• Try it:
Go over the records and copy every line with the string "راهنمای".

Pixel coordinate grounding data
▶
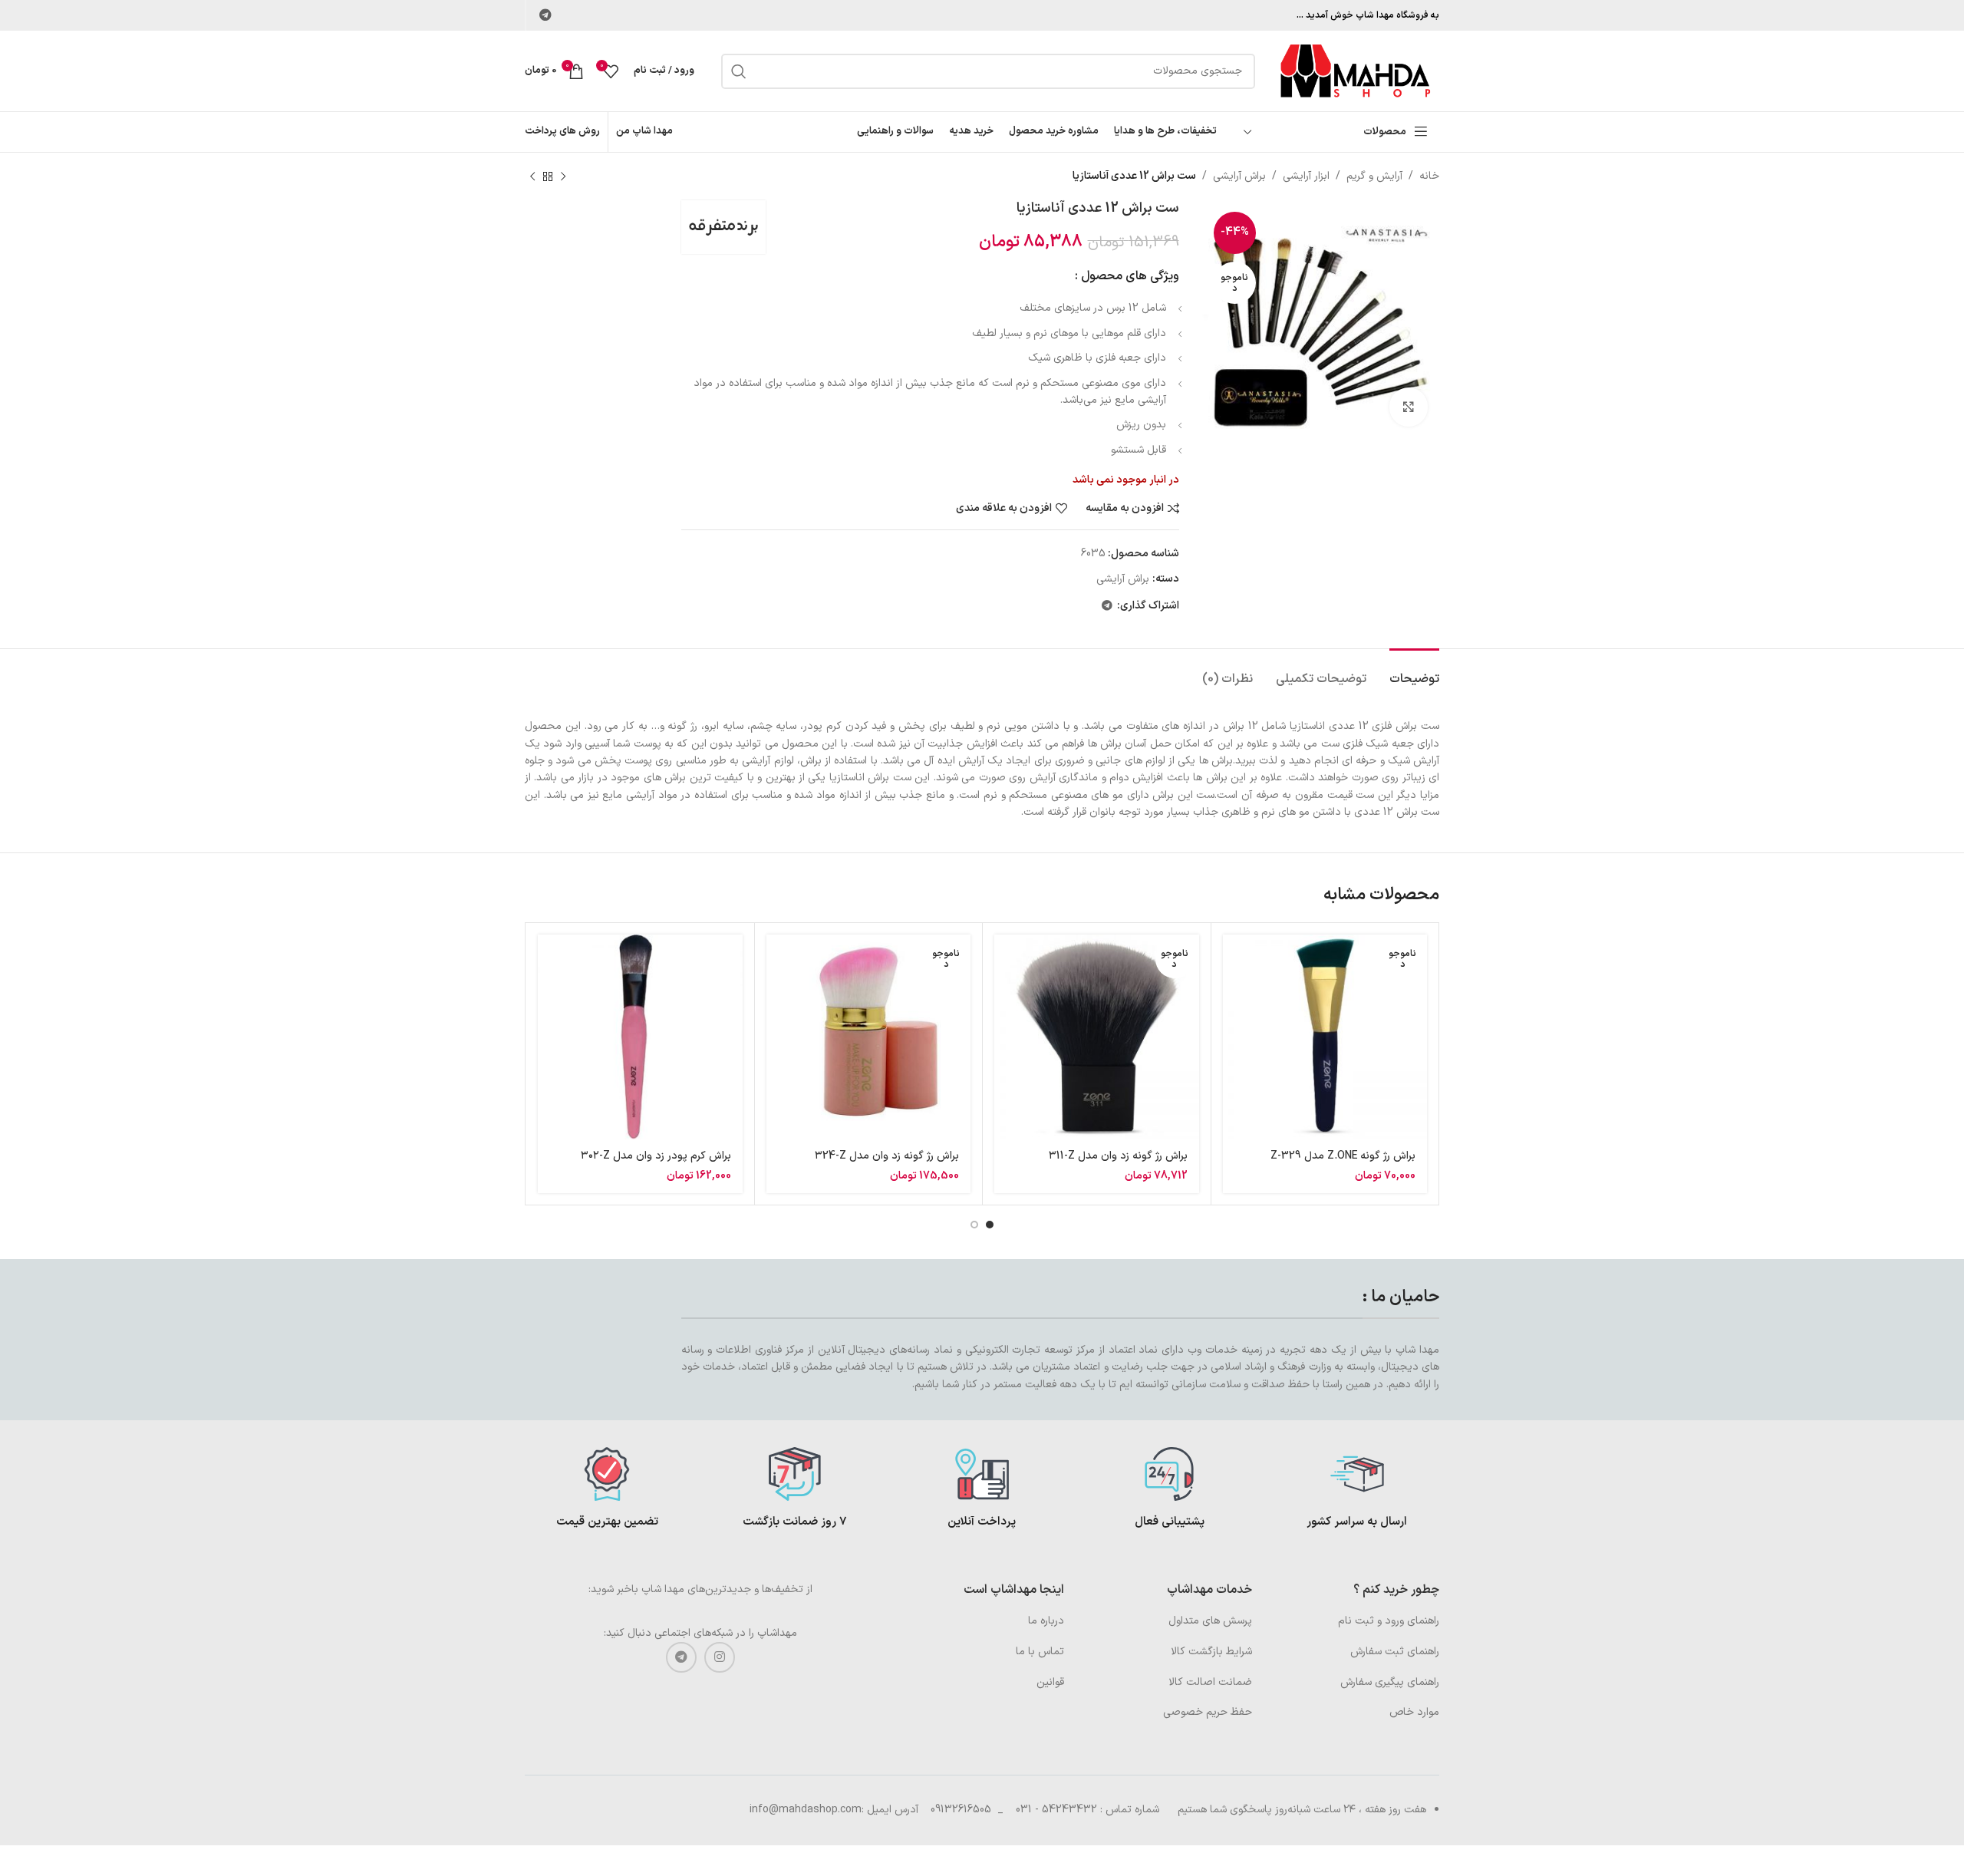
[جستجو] (738, 71)
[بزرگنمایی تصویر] (1408, 406)
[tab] (1414, 671)
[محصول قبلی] (563, 176)
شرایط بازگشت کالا (1211, 1652)
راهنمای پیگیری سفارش (1389, 1682)
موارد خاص (1414, 1712)
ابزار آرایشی (1306, 176)
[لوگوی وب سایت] (1354, 70)
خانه (1429, 176)
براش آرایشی (1239, 176)
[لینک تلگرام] (545, 15)
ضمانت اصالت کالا (1210, 1682)
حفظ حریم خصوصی (1207, 1712)
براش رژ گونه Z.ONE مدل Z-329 (1342, 1156)
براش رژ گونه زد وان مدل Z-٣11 (1118, 1156)
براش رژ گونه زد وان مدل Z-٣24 (887, 1156)
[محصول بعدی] (532, 176)
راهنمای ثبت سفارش (1394, 1652)
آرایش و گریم (1374, 176)
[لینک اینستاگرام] (719, 1657)
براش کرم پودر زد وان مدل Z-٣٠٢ (656, 1156)
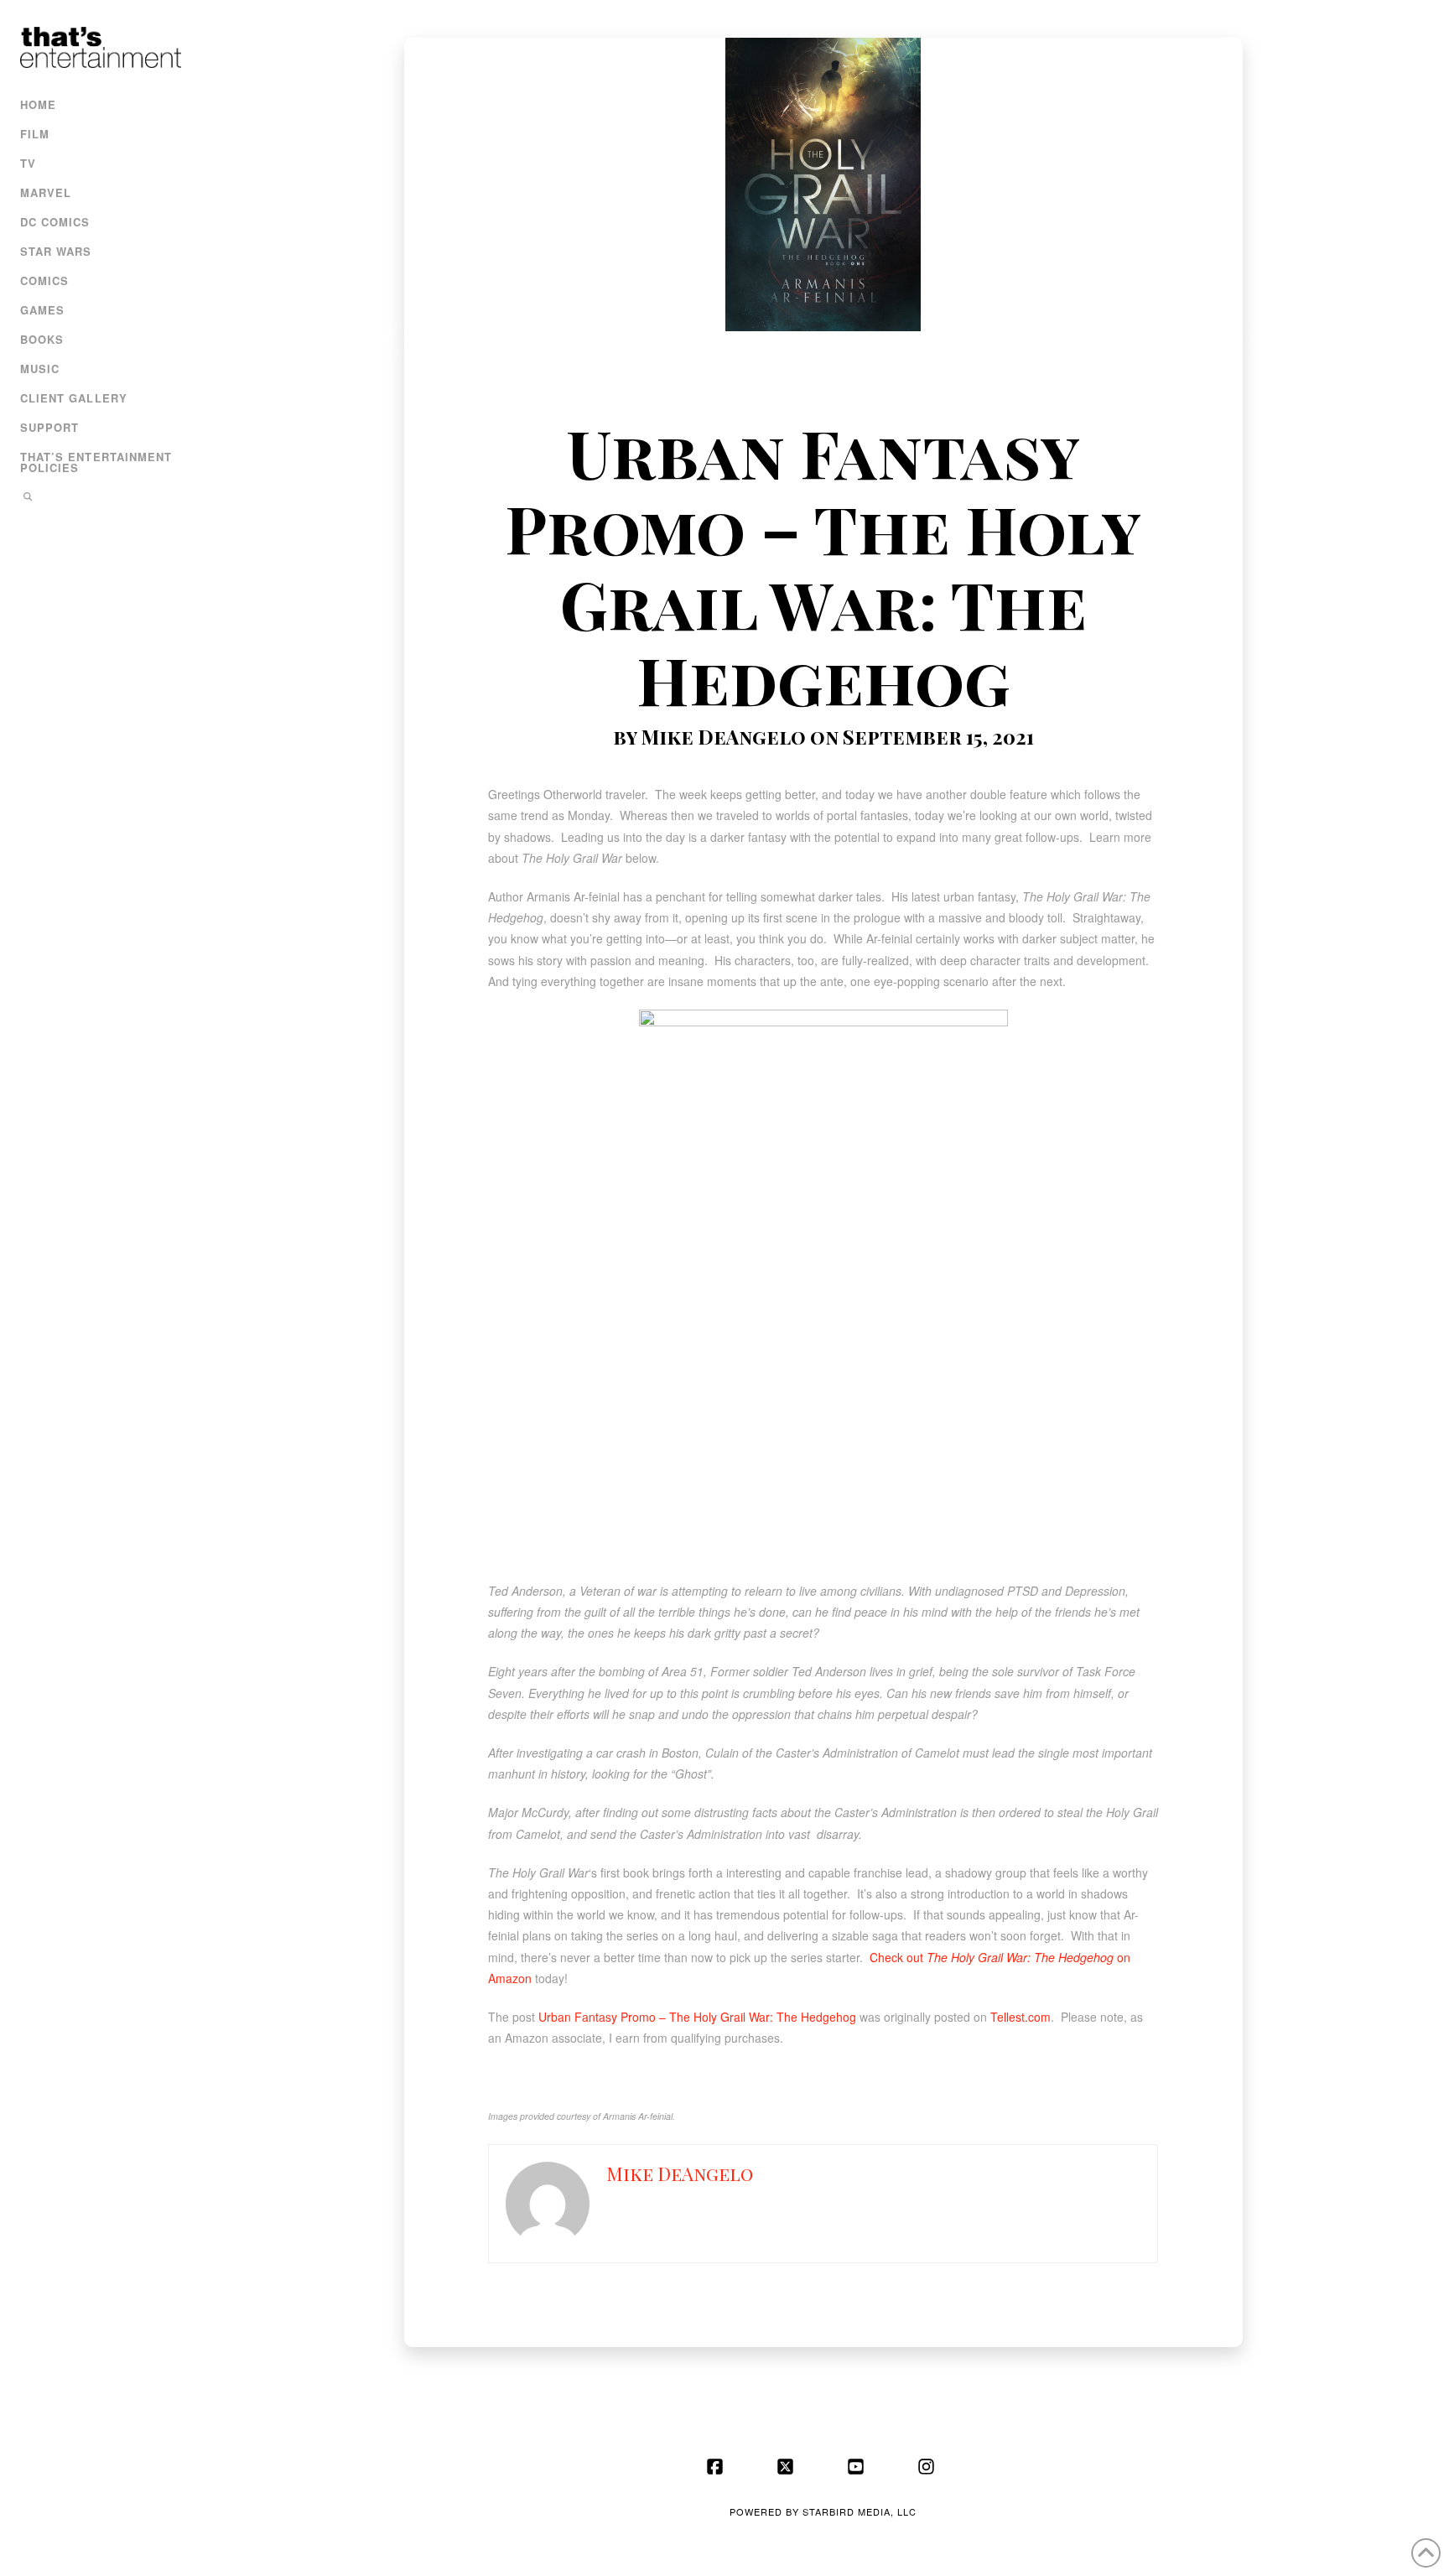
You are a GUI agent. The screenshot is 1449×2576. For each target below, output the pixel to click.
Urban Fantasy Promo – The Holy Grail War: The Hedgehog (697, 2016)
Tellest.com (1020, 2016)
◀
• The completed task:
راهنمای پیگیری سفارش (1389, 1682)
راهنمای ثبت سفارش (1394, 1652)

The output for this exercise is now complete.